▸ PROBLEM DETAILS
Taking the line with "Image resolution: width=1270" as the first and the line with "Task: Click red down triangle beside rank 9" as the last, set down exactly every line in that range from the entries below, and no more.

▸ SUPPLIED MATERIAL
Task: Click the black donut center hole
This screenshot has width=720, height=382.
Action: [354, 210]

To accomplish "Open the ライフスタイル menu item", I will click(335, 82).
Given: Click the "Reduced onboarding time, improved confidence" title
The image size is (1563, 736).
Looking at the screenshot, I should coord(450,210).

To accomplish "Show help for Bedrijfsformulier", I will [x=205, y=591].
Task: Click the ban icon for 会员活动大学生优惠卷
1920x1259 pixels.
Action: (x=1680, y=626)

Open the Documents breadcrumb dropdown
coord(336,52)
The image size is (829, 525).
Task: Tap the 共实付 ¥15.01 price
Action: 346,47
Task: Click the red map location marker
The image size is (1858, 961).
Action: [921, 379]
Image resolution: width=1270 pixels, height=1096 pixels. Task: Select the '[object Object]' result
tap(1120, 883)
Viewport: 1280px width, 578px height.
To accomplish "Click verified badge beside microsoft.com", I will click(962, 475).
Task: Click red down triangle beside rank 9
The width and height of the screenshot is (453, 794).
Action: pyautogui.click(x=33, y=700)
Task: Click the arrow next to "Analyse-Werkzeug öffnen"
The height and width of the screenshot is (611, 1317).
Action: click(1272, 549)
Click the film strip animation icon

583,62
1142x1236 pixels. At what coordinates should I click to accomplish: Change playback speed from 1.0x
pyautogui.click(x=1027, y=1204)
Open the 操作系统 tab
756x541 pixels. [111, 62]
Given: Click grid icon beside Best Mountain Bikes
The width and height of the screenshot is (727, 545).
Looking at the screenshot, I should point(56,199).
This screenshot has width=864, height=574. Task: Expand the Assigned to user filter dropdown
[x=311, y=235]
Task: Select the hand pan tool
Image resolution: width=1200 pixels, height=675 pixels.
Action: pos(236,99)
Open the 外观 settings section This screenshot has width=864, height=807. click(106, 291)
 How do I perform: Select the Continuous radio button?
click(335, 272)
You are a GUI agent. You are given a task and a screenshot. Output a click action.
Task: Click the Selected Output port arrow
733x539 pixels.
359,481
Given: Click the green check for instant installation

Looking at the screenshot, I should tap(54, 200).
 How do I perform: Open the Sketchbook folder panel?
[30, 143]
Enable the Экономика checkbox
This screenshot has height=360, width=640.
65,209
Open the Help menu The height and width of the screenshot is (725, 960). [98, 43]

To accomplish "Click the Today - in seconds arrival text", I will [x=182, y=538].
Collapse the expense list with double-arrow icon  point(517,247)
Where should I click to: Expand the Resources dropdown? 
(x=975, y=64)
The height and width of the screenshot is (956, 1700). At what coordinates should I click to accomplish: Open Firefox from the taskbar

▸ WRITTEN SOLUTION
Image resolution: width=1270 pixels, height=1096 pixels. Task: Select the '[object Object]' result
tap(1120, 883)
Viewport: 1280px width, 578px height.
To accomplish "Click verified badge beside microsoft.com", I will click(962, 475).
Task: Click red down triangle beside rank 9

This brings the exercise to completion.